Entonces ella cobra vida. Suspira de repente, de retorno en la realidad, y por simple ubicación física lo primero que le dicta el instinto es volver los ojos enrojecidos hacia el hombre que la mira con atención tan torpemente disimulada. Bastian, impotente, sólo acierta a encogerse de hombros y dibujar en la boca un rictus que supone grotesco. Pero, por alguna cábala inescrutable del destino, la mujer, tras ponerse en pie, se encoge también de hombros e intenta una sonrisa igualmente desbaratada con la que trata de dar explicación a su eclosión de lágrimas.
– Es que la actriz es mi hermana -dice con una dulzura que noquea a Bastian-. Es su primer papel importante. Consiguió su sueño.
Y entonces, incapaz de contener la emoción de sus propias palabras, rompe a llorar otra vez. Son lágrimas incontroladas de alegría pura, de felicidad, no de envidia por el éxito de la hermana. Son lágrimas limpias, lágrimas sin oscuridades adheridas. Bastian nota cómo por el milagro de la contemplación de esa ternura simple, sencilla, auténtica, a él también se le humedecen los ojos. Súbitamente, le brotan dos lágrimas nítidas, densas e interminables como si contuvieran las lágrimas no lloradas en los dos últimos años. El sentimiento fraternal de la mujer le ha emocionado con intensidad inexplicable. De pronto, no puede parar de llorar. Podría parecer desconsolado, pero en realidad se siente irracionalmente contento, casi feliz.
– ¿Qué pasa? -pregunta la joven, desconcertada.
Pero él no puede hablar. Sólo llora, de repente con abundancia desbordante, y tiene que sentarse sobre el respaldo de la butaca más próxima, como si temiera desmayarse. Ella, entre la preocupación y la curiosidad, le toma la mano y empieza a sorber sus propias lágrimas para intentar recuperar el control de la absurda situación. El contacto tibio de la mano femenina contiene para Bastian nutritiva sustancia emocional, es como la primera respiración calmosa y plena tras la opresión de la náusea acuciante.
– Perdona, que la hermana es mía… -La salida de la joven le divierte a ella misma, y las lágrimas remiten para ceder espacio a la risa.
Él sonríe a medias, y ella, para animarlo, repite su gracia mientras le aprieta la mano.
– Que llevo treinta años aguantándola. Aquí la única que llora soy yo. Venga, vámonos, que esos dos de ahí nos miran con muy mala cara.
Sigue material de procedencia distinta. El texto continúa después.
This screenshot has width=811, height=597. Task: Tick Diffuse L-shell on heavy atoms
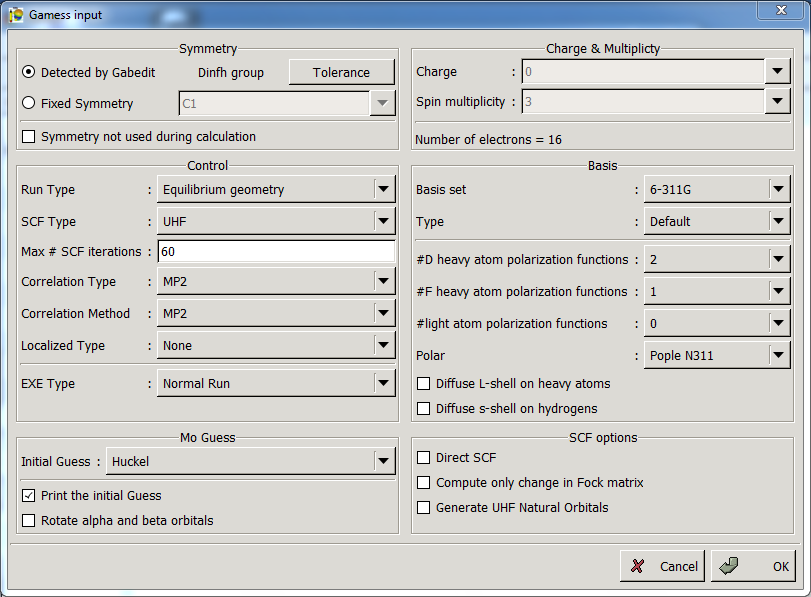[424, 383]
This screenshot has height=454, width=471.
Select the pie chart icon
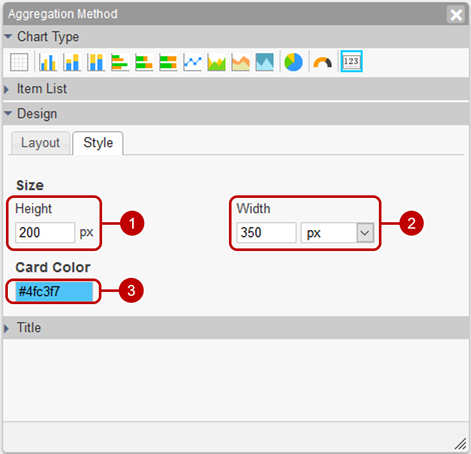click(293, 62)
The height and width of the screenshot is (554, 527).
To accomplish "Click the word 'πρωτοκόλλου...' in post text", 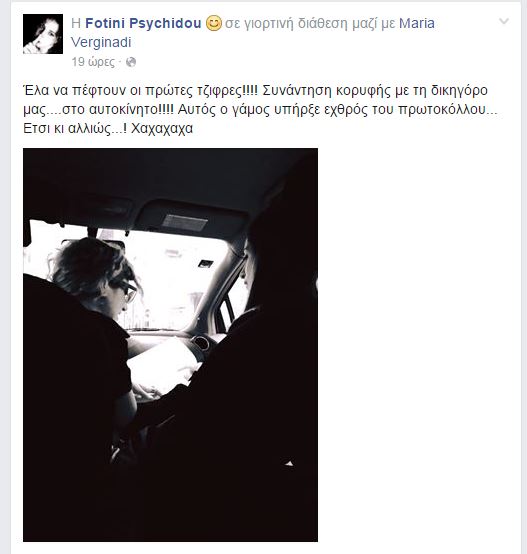I will (448, 109).
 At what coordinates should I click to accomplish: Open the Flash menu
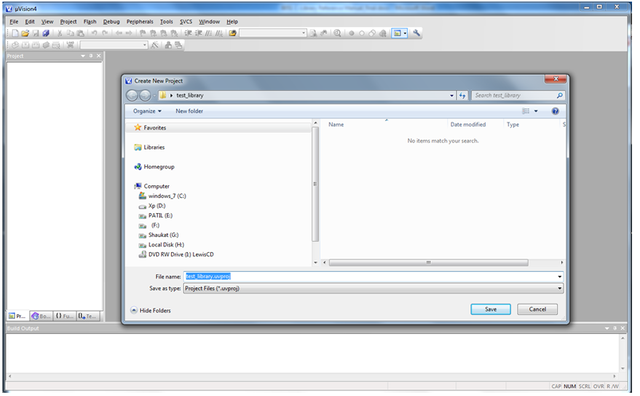90,22
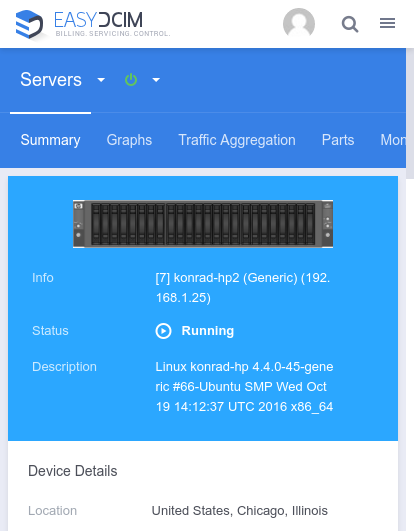
Task: Click the search magnifier icon
Action: 350,24
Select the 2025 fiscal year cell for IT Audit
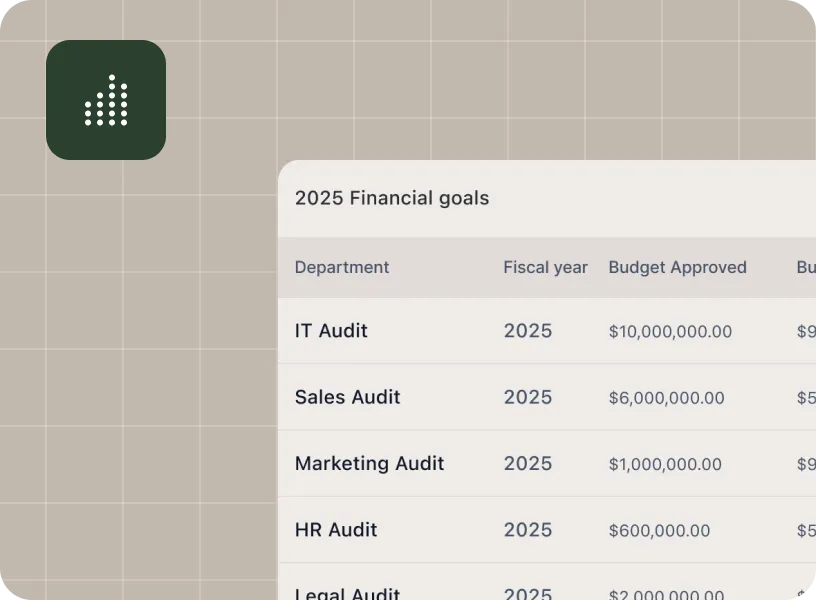The width and height of the screenshot is (816, 600). coord(528,331)
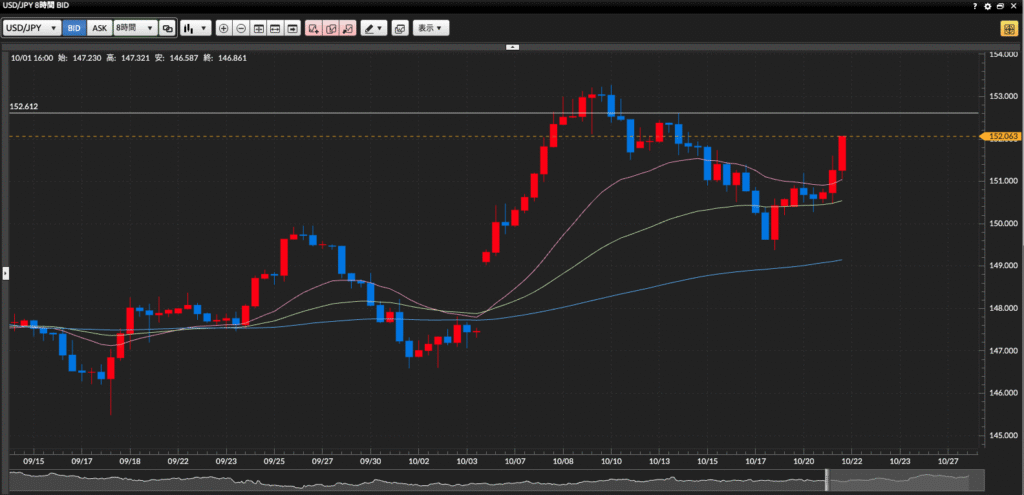
Task: Click the scroll to latest candle icon
Action: 293,28
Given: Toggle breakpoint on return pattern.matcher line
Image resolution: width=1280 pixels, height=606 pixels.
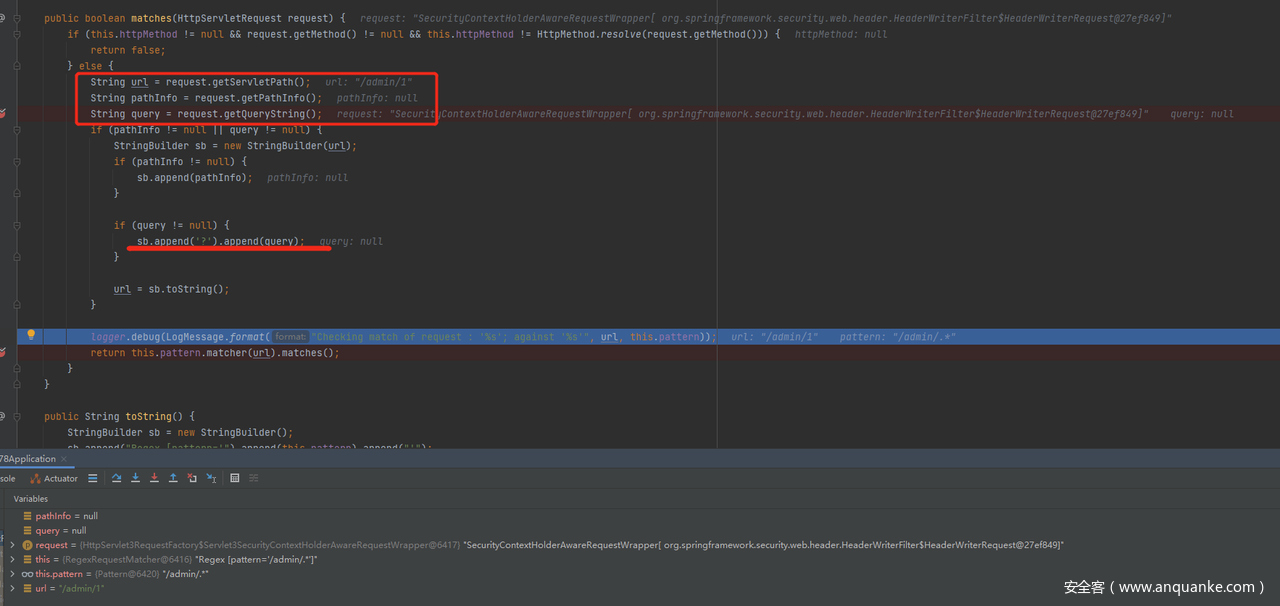Looking at the screenshot, I should coord(2,352).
Bastian alza la vista, con las lágrimas paralizadas repentinamente por el retorno del miedo. Al fondo de la sala hay dos figuras quietas, estáticas, mudas: los acomodadores, que esperan impacientes a que ellos, los últimos espectadores, abandonen la sala.
Es en la calle donde, caminando juntos sin rumbo, surgen de forma espontánea las presentaciones.
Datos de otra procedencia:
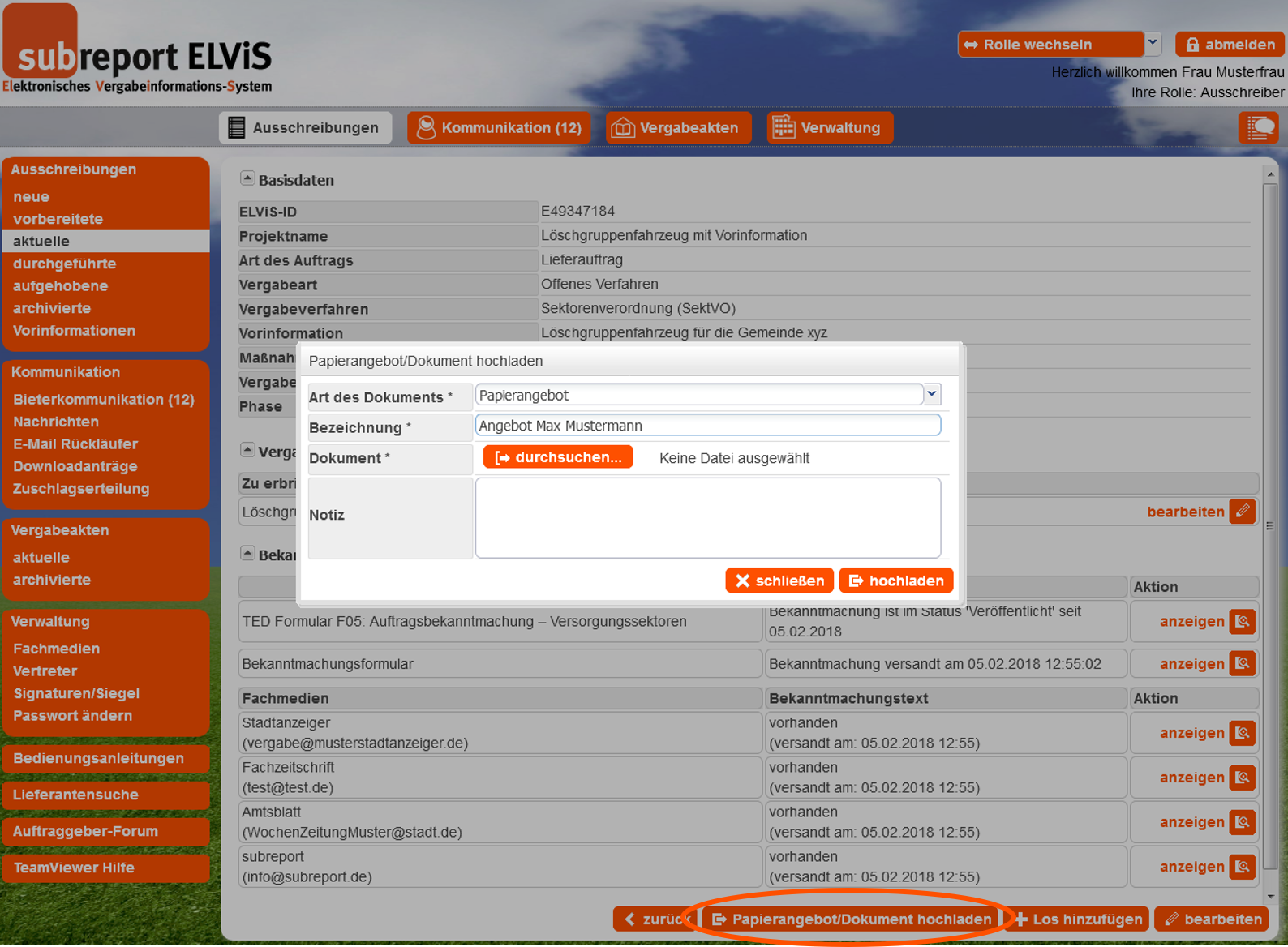Click magnifier icon for Amtsblatt row
This screenshot has height=947, width=1288.
tap(1242, 822)
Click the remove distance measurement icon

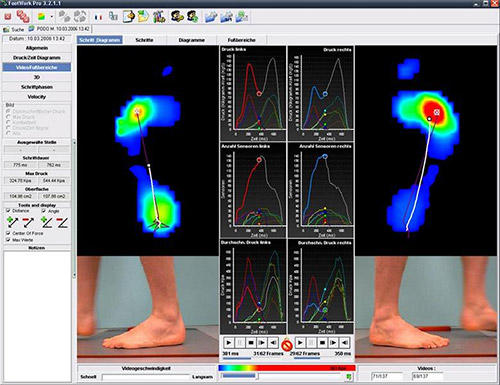pos(28,222)
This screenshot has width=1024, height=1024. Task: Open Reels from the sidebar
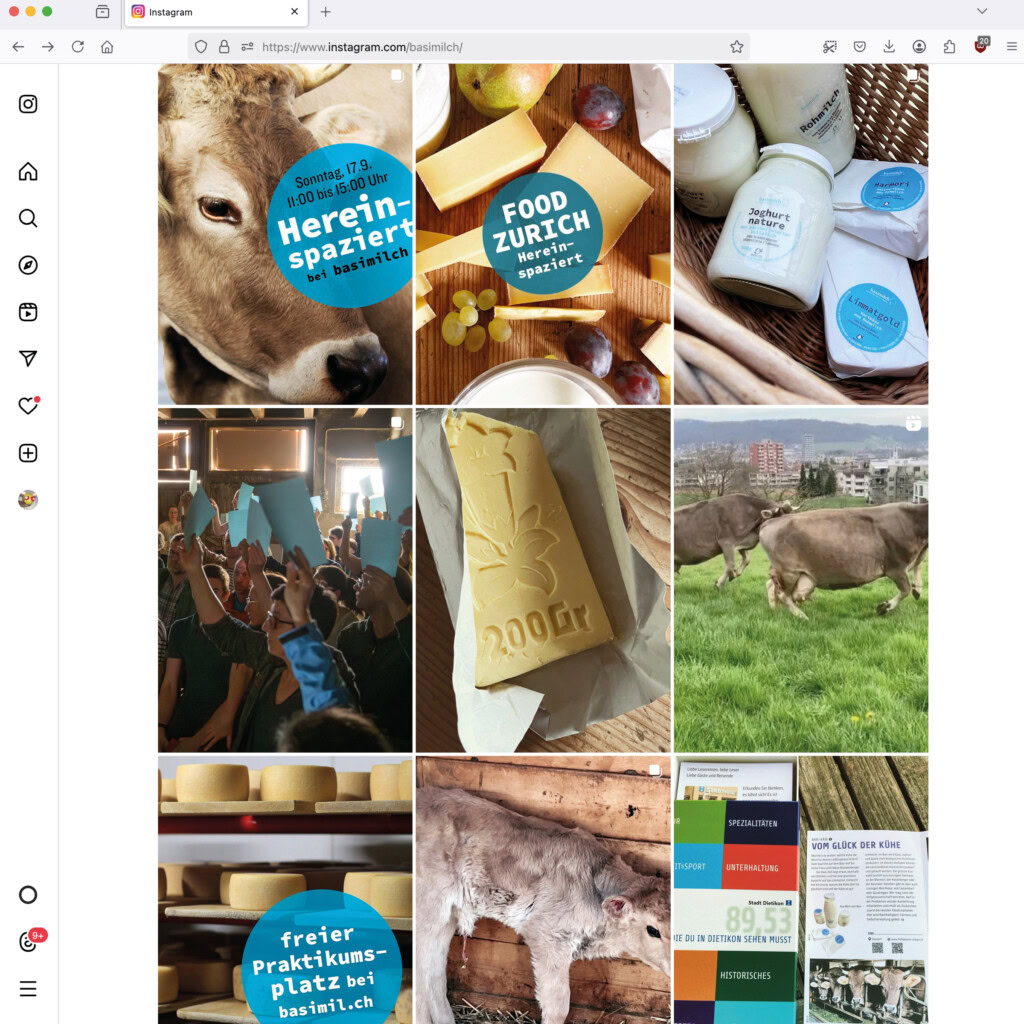coord(28,312)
– Me llamo Juan. Juan Bastian.
– Yo Pepa.
– ¡Qué nombre tan bonito! Tiene algo especial, único -exclama él, incapaz de controlar su alegría.
– ¿Estás de broma? A mí me gusta, claro, pero hay miles de Pepas.
Pero Bastian habla muy en serio. Pepa es el nombre de la primera persona en los últimos dos años que le ha permitido sentir que no está muerto, o que no lo está del todo. Por eso se atreve a decirle:
– ¿Te apetece tomar un café?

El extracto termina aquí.